On a more serious note, medicine has a general problem dealing with the mind. The "placebo effect" is just one case where this manifests itself, but in case of drugs at least this effect can be scientifically measured.
In case of psychosomatic ilnesses (e.g. ilnesses which manifest with real symptoms, but the underlying cause is in the mind) it is much harder to quantify anything. How do you create a control group, if each person is so different? There is no way to "look inside the mind", no universal way to influence the mind.
Having gone through several ilnesses which (as I later discovered) were psychosomatic, I know the issue first-hand. Doctors tend to avoid even considering the mind's role, just as if we were simple machines, with the mind completely separate. On one hand this annoys me, on the other hand I understand them: a doctor is supposed to deal only with what is measurable and quantifiable. Cause and effect should both be measurable.

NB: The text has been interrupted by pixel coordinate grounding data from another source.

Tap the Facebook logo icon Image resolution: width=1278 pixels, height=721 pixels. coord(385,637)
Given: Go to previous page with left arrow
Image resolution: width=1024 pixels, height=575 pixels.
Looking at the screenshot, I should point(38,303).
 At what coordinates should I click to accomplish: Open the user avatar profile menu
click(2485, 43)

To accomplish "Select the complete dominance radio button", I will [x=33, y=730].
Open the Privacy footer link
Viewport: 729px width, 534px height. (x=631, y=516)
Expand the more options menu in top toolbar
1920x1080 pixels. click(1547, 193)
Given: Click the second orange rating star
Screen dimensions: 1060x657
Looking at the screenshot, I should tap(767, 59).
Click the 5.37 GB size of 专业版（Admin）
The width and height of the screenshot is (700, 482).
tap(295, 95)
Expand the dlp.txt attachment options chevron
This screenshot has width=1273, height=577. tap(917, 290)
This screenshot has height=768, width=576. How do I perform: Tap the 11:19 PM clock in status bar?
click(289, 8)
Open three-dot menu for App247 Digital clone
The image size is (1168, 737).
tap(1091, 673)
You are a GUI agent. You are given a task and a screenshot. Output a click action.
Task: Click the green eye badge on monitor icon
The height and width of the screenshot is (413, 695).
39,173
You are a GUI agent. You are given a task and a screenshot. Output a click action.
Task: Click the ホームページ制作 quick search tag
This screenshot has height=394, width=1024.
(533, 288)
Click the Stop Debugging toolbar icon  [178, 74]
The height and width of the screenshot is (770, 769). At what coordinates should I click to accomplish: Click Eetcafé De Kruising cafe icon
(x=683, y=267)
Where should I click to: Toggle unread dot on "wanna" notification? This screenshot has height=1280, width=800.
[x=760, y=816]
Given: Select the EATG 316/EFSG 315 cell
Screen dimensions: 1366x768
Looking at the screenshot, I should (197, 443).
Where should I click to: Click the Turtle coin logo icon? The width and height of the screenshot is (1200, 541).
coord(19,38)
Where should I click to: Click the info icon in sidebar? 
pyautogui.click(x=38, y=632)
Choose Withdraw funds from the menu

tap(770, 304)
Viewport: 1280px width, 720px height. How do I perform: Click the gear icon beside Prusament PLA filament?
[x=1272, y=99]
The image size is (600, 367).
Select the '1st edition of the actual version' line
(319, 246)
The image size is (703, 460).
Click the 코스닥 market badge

I've noticed that the number of articles about placebo effects, mind-caused ilnesses and psychosomatic problems in general seems to be increasing. I'm glad this is happening, as we definitely need more research done on these kinds of problems and we need to find ways to deal with them. From what I can see around me (now that I know about psychosomatic illnesses), many people suffer from them, and only deal with the symptoms.
I assume you mean this as a joke, but homeopathic remedies are so popular here in Germany -- the pharmacy shelves are loaded with them!! -- that I wonder whether use of the placebo effect is an official component of the national healthcare strategy.
Yeah, it's extremely weird to see homeopathic "medicine" all over in a country with an otherwise excellent, modern medical system.
Germany generally does a good job on evidence-based herbal medicine (like standardizing St. John's wort extract), but I worry that the line can easily be blurred between them and homeopathic products in the eyes of most consumers. You really have to look carefully - they're not clearly marked.
So honestly, you're probably quite right about it being a deliberate exploitation of the placebo effect. Because otherwise, there's no reason not to ban them.
No kidding. I went to the doctor with sleeping problems one time and he suggested I look up a certain drug. He said I couldn't get a prescription for it and it was to be taken therapeutically (i.e. indefinitely) and at the normal dosage it would cost something like 50 bucks a month.
I went home and looked it up: a homeopathic panacea with only a single "study". Not double blind, not even single blind -- they literally just gave the drug to some participants and the self-reported symptoms "improved".
I'm still not sure whether the GP was just trolling me.